Some 78 members of the Special Anti-Crime Unit of T&T (SAUTT) whose contracts were terminated after the unit was scrapped could receive their compensation packages by this week. In a brief telephone interview with the Sunday Guardian, Permanent Secretary in the Ministry of National Security Jennifer Boucaud-Blake said the issue was “actively engaging the attention” of the ministry and should be resolved soon.

 

She said an error had occurred with some of the forms submitted to the ministry and they were trying to sort things out. “Some of the information they (former employees) provided needed to be clarified, and together with the administration of the National Security Operations Centre (NSOC) this is being done,” Boucaud-Blake said.

 

In fact, several of the employees had already been contacted and their issues rectified, she said.
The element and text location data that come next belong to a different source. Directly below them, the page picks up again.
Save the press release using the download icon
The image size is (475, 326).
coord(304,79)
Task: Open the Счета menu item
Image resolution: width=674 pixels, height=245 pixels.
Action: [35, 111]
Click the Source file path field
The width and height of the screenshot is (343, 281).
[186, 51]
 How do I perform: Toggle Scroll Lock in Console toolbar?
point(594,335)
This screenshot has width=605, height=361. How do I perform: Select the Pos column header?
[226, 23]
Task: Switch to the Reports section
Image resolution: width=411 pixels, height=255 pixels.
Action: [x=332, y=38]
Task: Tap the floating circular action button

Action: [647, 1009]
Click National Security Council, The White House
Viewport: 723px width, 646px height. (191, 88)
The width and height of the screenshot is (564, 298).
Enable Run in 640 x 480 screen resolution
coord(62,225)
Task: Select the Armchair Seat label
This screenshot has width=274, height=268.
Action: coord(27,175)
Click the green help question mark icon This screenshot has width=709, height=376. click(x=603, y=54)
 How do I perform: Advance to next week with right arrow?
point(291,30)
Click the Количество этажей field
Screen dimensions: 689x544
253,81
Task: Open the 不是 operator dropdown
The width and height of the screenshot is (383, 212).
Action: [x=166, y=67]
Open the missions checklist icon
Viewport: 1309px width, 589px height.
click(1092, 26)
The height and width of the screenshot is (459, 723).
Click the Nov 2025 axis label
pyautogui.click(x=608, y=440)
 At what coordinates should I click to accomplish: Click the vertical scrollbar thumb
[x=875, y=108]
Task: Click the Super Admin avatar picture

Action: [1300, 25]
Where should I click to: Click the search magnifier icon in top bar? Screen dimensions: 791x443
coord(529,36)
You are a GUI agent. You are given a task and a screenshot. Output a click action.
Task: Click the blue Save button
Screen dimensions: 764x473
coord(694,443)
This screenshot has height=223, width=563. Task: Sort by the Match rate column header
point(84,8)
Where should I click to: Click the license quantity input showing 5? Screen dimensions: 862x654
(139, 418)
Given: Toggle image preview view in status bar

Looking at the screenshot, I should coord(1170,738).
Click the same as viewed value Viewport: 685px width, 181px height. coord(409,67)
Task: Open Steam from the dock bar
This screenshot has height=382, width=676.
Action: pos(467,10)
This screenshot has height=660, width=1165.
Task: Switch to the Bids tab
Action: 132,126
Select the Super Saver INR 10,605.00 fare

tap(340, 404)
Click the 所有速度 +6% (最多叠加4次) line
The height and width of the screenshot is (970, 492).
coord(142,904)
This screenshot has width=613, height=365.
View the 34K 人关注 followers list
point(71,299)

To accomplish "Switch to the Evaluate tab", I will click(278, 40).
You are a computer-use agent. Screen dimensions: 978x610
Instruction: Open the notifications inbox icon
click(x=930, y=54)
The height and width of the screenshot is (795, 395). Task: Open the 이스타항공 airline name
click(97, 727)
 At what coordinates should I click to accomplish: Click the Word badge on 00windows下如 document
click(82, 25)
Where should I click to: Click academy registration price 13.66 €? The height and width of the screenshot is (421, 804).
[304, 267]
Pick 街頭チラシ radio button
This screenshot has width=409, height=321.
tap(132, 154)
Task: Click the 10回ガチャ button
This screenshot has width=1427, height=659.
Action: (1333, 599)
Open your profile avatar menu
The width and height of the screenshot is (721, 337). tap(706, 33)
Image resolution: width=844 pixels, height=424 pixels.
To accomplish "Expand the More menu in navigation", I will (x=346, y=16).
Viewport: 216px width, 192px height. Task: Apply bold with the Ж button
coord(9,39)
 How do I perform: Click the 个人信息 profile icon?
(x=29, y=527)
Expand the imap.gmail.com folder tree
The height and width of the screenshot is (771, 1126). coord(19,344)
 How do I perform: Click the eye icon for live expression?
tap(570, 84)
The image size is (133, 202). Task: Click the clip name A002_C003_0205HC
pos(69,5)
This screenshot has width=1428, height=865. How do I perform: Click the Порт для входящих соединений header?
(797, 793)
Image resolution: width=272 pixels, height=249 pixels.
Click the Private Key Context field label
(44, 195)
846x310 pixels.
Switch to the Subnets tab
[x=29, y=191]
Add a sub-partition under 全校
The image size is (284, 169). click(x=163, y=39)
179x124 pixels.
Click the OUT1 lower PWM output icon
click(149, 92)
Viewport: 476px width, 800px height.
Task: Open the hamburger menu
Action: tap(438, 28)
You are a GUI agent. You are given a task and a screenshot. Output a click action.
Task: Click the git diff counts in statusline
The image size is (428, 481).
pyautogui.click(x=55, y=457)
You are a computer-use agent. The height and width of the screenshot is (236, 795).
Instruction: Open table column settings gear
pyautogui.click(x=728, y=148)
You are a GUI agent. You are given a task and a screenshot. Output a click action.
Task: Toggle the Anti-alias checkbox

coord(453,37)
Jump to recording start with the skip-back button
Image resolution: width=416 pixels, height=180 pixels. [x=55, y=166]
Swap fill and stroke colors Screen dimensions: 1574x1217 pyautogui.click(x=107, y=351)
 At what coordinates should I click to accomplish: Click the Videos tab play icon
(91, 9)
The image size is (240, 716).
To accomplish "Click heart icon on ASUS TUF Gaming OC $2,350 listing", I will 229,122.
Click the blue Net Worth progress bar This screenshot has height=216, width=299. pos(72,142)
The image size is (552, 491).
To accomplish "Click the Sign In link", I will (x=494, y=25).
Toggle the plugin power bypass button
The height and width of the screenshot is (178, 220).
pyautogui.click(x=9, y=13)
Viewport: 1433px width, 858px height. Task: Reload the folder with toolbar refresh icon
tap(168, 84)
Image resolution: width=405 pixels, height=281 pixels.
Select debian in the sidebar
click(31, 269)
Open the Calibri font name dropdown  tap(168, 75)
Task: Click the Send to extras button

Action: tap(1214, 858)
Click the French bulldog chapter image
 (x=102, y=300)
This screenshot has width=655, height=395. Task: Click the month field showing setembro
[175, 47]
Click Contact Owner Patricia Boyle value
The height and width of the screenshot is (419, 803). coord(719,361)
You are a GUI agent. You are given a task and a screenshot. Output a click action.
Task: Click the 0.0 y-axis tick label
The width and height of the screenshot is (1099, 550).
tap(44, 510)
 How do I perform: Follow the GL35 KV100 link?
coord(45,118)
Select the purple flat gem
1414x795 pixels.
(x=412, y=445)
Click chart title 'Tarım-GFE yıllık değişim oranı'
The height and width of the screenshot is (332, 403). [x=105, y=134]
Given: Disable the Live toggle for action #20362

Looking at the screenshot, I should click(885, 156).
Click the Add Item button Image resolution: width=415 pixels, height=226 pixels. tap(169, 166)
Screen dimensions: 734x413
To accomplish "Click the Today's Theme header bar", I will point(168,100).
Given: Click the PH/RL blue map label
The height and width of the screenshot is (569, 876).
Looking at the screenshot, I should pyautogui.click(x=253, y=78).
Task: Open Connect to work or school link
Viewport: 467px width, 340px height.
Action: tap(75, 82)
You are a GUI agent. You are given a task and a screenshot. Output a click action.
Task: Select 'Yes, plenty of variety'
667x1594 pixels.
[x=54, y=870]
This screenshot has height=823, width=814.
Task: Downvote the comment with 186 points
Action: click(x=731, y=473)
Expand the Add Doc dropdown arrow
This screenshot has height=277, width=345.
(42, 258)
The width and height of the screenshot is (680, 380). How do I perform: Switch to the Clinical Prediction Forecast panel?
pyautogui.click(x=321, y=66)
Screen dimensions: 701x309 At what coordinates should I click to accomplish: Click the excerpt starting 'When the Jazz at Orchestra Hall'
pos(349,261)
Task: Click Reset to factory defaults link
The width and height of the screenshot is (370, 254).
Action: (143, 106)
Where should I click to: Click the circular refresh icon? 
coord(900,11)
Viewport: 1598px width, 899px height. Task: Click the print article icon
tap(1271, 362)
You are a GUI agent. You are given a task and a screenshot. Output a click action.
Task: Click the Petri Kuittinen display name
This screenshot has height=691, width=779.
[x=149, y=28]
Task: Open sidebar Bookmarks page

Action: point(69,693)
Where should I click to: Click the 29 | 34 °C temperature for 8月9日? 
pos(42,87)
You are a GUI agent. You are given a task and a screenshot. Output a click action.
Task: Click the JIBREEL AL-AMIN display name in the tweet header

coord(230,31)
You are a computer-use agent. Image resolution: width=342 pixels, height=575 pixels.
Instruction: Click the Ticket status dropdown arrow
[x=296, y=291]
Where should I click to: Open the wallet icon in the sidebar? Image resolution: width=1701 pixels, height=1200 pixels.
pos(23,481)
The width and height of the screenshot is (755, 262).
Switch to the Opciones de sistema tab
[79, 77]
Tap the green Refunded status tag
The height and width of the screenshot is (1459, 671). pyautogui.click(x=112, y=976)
Initial reports had said the former employees received an e-mail on October 3, last year from interim head of administration and human resources Patricia Seepaul telling them Boucaud-Blake had granted approval for the extension of the agency and its existing staff from October 1 to 31.

 

The agencies involved—the National Security Operations Centre (NSOC) and the National Security Training Unit (NSTU)—formed part of SAUTT. Last December, National Security Minister Jack Warner said the former employees would receive three months’ pay as a parting financial package from the now defunct unit.

 

Last Monday night, Opposition Member of Parliament for Port-of-Spain North/St Ann’s West Patricia McIntosh asked when the payments would be made to the former employees. McIntosh was at the time contributing to the Finance Bill 2013 in the House of Representatives, Tower D, Waterfront Centre, Port-of-Spain.

 

In February 2011, then national security minister Brigadier John Sandy announced the elite unit would be dismantled and merged with other intelligence agencies. At that time, Sandy had announced that SAUTT would be merged with other intelligence units to form one central entity known as the National Security Intelligence Agency (NSIA).

 

Sandy said then this was one of the many recommendations made by the four-member steering committee appointed by Prime Minister Kamla Persad-Bissessar to determine the future of SAUTT.